--- DATASET EXTRACT Enclosed Below ---

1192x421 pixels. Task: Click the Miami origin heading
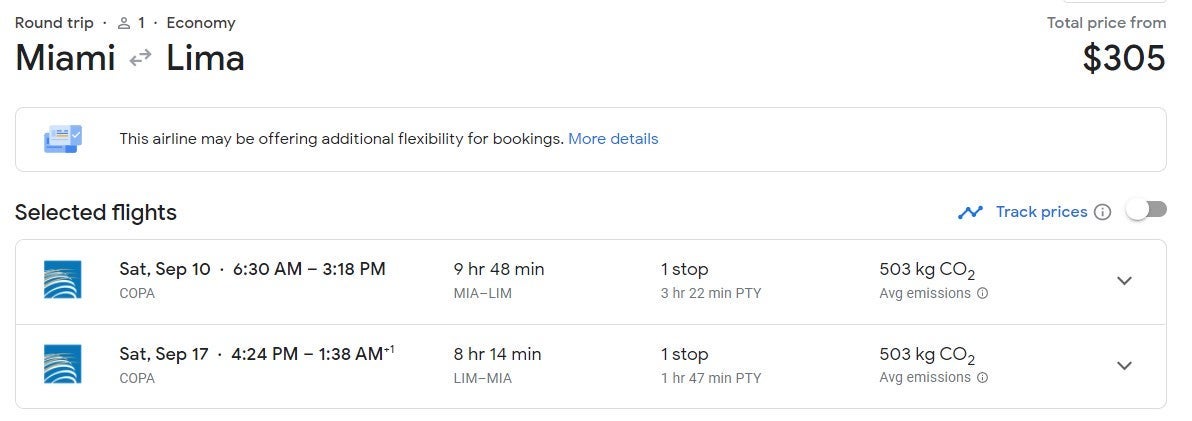click(x=65, y=59)
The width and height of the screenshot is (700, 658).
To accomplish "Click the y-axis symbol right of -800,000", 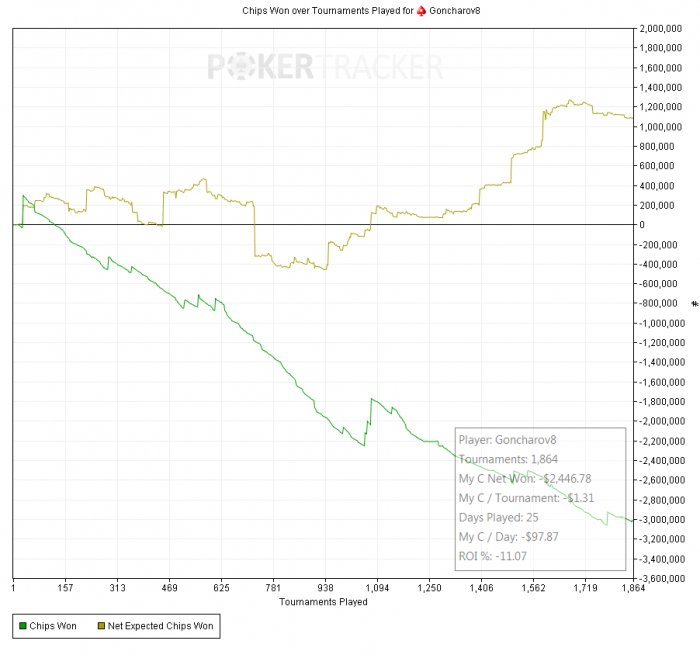I will point(695,304).

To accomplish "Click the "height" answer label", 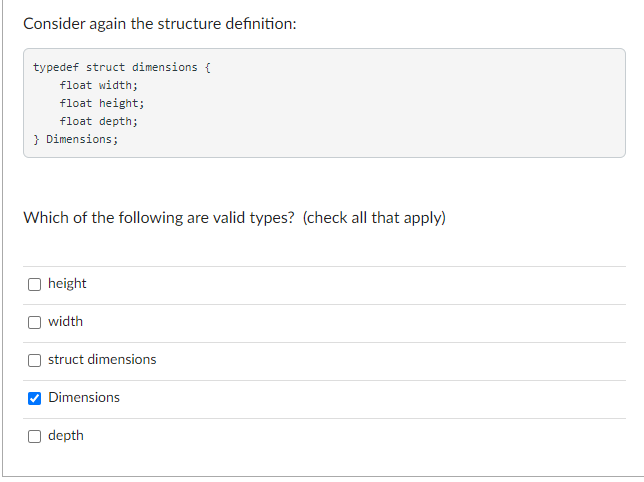I will [x=67, y=283].
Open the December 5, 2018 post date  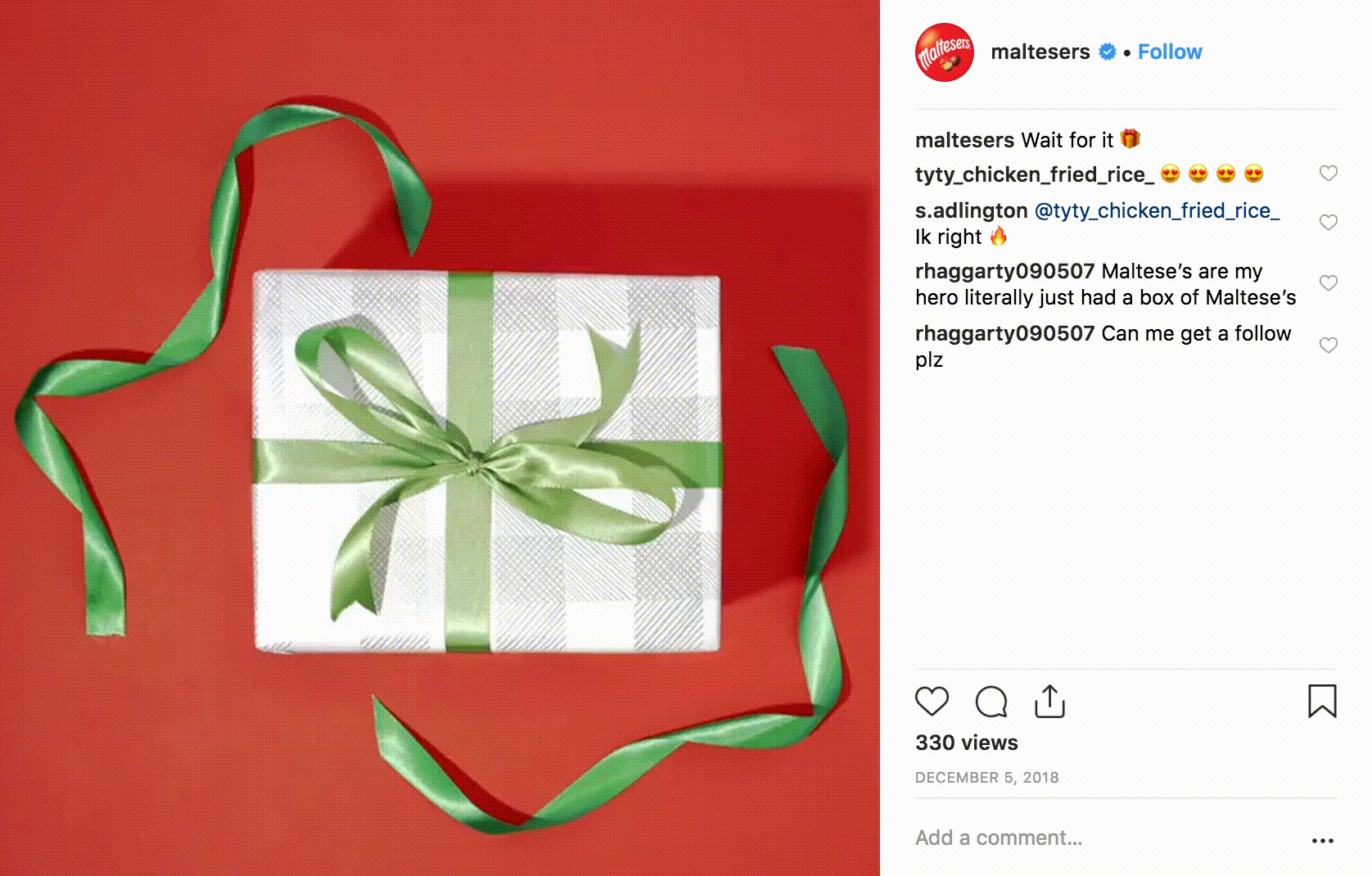[986, 777]
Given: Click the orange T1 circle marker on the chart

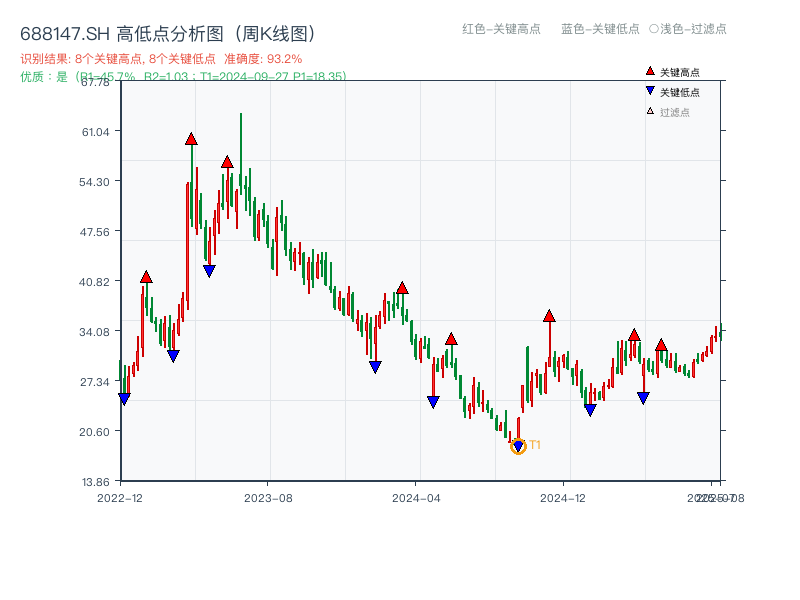Looking at the screenshot, I should point(520,448).
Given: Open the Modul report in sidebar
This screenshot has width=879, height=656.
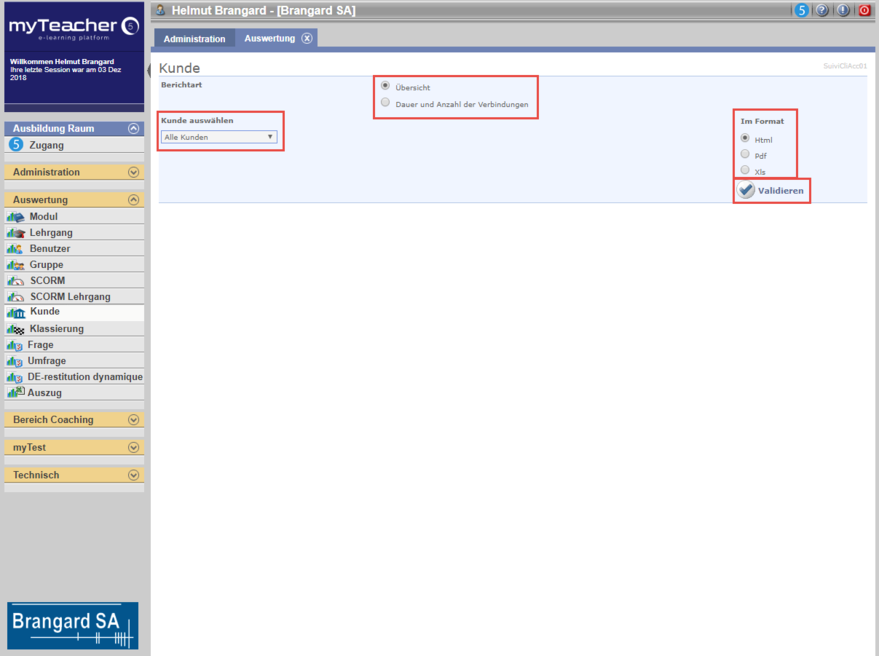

--- End of Enclosed DATASET EXTRACT ---

_WORK INSTRUCTIONS_.
From the records, copy every line that has the string "width" in it.

_EXERCISE RESULT_.
The width and height of the screenshot is (700, 658).
This screenshot has width=879, height=656.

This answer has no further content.